Within the overall rubric of capacity building for the Secretariat, the general objective of the OD component of the CCDP is to equip the Secretariat to facilitate the implementation of decisions, and to mobilise and manage its human and financial resources. This training programme is therefore intended to strengthen our capacity to develop and implement projects, as well as to improve our performance with regard to the mobilisation and management of

By the end of this series of training workshops, some 45 staff members of the Secretariat will be better equipped to design, prepare and implement projects. As a result, we anticipate that there will be a higher quality of project documents, an increased number of effective projects prepared, as well as greater effectiveness and efficiency in implementing and monitoring projects. These skills will be critical for the successful implementation of the Secretariat’s work programme.

It is worthy of note that, as the Secretariat set about to elaborate a strategic vision to guide our work, to reflect our priorities and to enable the implementation of our work programme in the context of our Strategic Plan, resource mobilisation and project development and management were identified as areas of priority. Indeed, resource mobilisation and income generation have been accorded priority in the list of the Secretariat’s thematic priorities for 2004.

Why do we need project management skills?

Under Article 24(2c) of the Revised Treaty of Chaguramas Establishing the Caribbean Community, the Secretary-General of CARICOM has been entrusted with the responsibility to “identify and mobilise, as required, external resources to implement decisions at the regional level, and undertake studies and develop decisions on relevant issues into implementable proposals”. Such wide-ranging responsibility with respect to technical cooperation arrangements, assigned to the Secretary-General, also reflects recognition by our Heads of Government of the importance of resource mobilisation.

It should therefore be no surprise that the development of the capacity of the Secretariat to identify, formulate, and implement projects and programmes in an efficient and effective manner, has been emphasised in the CIDA-funded CARICOM Capacity Development Programme.

Just last December, when addressing the inaugural Resource Mobilisation Forum convened by the CARICOM Secretariat, I stated that resource mobilisation must be a critical function in the work of the Secretariat, if we are to be responsive to the mandates set out for us by the Community. This function is even more important at a time when we are operating in an environment of shrinking resources and expanding needs. The need to optimise the use of available resources is therefore integral to our strength and our sustainability.

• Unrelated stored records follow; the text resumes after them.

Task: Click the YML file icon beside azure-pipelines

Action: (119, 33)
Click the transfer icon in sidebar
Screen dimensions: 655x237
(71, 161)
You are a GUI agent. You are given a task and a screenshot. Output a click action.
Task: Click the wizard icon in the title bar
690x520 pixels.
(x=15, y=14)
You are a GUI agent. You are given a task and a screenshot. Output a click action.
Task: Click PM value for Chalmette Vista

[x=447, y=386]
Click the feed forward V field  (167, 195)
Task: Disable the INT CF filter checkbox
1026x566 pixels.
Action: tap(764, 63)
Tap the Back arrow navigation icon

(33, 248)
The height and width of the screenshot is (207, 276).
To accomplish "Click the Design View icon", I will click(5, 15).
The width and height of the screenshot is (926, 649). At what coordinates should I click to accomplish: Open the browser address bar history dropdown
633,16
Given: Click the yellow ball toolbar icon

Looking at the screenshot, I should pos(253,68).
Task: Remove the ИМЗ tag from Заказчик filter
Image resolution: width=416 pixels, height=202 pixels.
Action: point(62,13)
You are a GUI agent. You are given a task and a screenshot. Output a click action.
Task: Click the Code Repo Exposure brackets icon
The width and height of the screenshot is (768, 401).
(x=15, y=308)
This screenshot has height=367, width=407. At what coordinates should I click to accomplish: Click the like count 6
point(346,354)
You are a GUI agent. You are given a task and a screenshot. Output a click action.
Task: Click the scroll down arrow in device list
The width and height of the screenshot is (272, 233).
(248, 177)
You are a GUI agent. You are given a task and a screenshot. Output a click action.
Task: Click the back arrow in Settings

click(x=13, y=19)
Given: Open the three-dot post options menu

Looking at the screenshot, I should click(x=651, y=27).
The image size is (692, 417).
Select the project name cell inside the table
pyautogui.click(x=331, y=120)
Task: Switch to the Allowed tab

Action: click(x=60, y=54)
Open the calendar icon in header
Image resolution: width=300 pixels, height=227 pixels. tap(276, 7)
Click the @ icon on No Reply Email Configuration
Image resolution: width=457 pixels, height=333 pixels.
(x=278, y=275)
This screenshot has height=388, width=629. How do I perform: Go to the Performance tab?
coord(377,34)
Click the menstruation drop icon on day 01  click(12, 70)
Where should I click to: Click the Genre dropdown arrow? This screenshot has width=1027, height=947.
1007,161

In order to place the importance of resource mobilisation in perspective, it may be pointed out that in 2001 and 2002 the donor assistance represented 38% of our annual core budget, while in 2003 it was the equivalent of 55% of the core budget.

The mobilisation and acceptance of financial and technical resources from the donor community are based on the principles of cooperation relationships and partnerships. This implies regional ownership of the thematic priorities funded, and that such donor assistance must be consistent with the policies and socio-economic environment of Member States. It also suggests collaboration in addressing problems and issues of common interest, and coordination of development assistance.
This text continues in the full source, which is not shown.